Nuciferine ((-)-Nuciferine) is an alkaloid found within the plants Nymphaea caerulea and Nelumbo nucifera. It has a profile of action associated with dopamine receptor blockade.

D5:2.6 μM (EC50), 5-HT1A:3.2 μM (EC50), 5-HT2B:1 μM, 5-HT2C:131 nM, D4:2 μM (EC50), 5-HT6:700 nM(EC50), D2:64 nM (EC50), 5-HT2A:478 nM, 5-HT7:150 nM

Nuciferine is a partial agonist at DD2 receptor with an activity (Emax=67% of dopamine) similar to aripiprazole (Emax=50% of dopamine). In line with its partial agonist activity, Nuciferine inhibited dopamine-induced activation of Gi with a potency similar to clozapine (Nuciferine KB=62 nM; Clozapine KB=20 nM) as determined via Schild regression analysis[1]. The natural product Nuciferine acts as an effective inhibitor of adult worm motility. Nuciferine is effective at inhibiting both basal and 5-HT evoked motility of adult schistosomes. Nuciferine inhibits Sm.5HTRL and schistosomule with 0.24±0.04 and 0.62±0.22 μM, respectively[2].

In studies using rodent models to evaluate the effects of antipsychotic drugs, Nuciferine demonstrated several significant actions: it inhibited the head-twitch responses and the discriminative stimulus effects caused by a 5-HT2A agonist, effectively replaced the discriminative stimulus of clozapine, increased locomotor activity induced by amphetamine, and reduced both the locomotor activity prompted by phencyclidine (PCP) and the disruption of prepulse inhibition caused by PCP, all without causing catalepsy. When administered with cumulative doses of PCP, Nuciferine at concentrations of 1 or 3 mg/kg did not alter the PCP's effects. However, when given to animals trained to recognize clozapine, Nuciferine at a dose of 10 mg/kg induced a response comparable to clozapine (with 80.63% of the responses corresponding to the drug lever) and had an effective dose (ED50) of 5.42 mg/kg (with a 95% confidence interval between 3.09 and 9.48 mg/kg), unlike lower doses (0.1 mg/kg-3 mg/kg), which did not mimic clozapine's discriminative cue.

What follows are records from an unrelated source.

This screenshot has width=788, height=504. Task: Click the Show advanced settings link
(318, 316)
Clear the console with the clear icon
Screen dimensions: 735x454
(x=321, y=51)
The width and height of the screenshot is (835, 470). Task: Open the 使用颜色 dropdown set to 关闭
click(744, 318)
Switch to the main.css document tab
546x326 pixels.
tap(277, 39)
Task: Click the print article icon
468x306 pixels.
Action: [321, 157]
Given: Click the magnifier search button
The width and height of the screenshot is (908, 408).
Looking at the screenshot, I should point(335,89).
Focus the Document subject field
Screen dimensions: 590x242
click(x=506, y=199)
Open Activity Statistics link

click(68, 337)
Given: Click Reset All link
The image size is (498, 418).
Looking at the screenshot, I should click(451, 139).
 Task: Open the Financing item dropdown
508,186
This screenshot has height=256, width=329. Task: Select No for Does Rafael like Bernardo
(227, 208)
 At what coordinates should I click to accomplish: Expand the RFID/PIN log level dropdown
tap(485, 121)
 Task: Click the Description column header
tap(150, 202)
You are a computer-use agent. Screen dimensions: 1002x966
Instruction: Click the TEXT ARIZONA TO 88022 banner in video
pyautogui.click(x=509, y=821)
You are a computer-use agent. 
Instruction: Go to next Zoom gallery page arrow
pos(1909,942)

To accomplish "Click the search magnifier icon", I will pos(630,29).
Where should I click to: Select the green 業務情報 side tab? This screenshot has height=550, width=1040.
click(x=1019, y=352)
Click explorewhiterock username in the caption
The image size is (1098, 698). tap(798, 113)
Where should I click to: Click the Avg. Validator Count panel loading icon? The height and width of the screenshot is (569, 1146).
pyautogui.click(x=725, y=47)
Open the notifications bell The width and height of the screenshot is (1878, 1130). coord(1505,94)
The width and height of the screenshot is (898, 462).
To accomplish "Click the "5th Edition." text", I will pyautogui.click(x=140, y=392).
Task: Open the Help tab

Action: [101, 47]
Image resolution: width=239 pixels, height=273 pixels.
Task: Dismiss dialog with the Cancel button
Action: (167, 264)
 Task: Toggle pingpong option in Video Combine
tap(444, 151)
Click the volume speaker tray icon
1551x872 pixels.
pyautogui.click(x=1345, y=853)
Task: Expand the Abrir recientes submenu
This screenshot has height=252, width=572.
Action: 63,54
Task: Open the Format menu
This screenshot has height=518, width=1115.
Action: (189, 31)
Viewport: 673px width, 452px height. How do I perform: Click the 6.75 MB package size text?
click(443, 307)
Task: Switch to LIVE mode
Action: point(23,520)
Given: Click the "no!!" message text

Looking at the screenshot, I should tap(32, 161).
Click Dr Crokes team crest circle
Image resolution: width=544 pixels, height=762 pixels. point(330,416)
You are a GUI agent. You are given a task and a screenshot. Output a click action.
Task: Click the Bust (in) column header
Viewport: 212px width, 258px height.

Moreover, at 10 mg/kg, Nuciferine significantly reduced the activity rate compared to the control group treated with a vehicle, indicating a substantial therapeutic effect (p<0.001).

For affinity determination, Nuciferine is subjected to primary radioligand binding assays tested at a single 10 μM concentration to displace 50% of the radioligand at a given receptor target. If a more than 50% of the radioligand is displaced, Nuciferine is selected for a secondary binding assay tested at 11 concentrations in triplicate in competition with the radioligand to generate an IC50 and Ki. Binding assays are performed in 96-well plates with 125 μL per well in appropriate binding buffer using radioligand at or near the Kd. Plates are incubated at room temperature in the dark for 90 min. Reactions are stopped by vacuum filtrations onto 0.3% polyethyleneimine soaked 96-well filter mats using a 96-well Filtermate harvester, followed by at least three washes of cold wash buffer. Scintillation cocktail is melted onto dried filters and radioactivity is counted using a Wallac Trilux Microbeta[1].

Nuciferine is dissolved in DMSO and stored, and then diluted with appropriate medium before use[1]. Cells are plated into 48-well plates one day before uptake is performed. Cells are washed with 0.5 mL uptake buffer (4 mM Tris, 6.25 mM HEPES, 120 mM NaCl, 5 mM KCl, 1.2 mM CaCl2, 1.2 mM MgSO4, 5.6 mM D-glucose, 1.7 mM ascorbic acid, and 1 μM pargyline, pH 7.4). Cells are incubated with 225 μL uptake buffer with or without the indicated concentration of Nuciferine for 15 minutes. After incubation, 25 μL uptake buffer containing 3H-DA and DA is added for a final concentration of 20 nM 3H-DA and 1 μM DA. Cells are incubated at 37°C for 20 minutes or for the time indicated. Nonspecific uptake is determined in the presence of 10 μM nomifensine. Uptake is terminated by aspirating uptake buffer and washing each well twice with 0.5 mL ice-cold uptake buffer. Cells are lysed in 0.1 N NaOH and transferred to vials containing 3 mL scintillation cocktail. Radioactivity is quantitated using a Beckman LS6500 counter. Data are analyzed in Graph Pad Prism 5.0[1].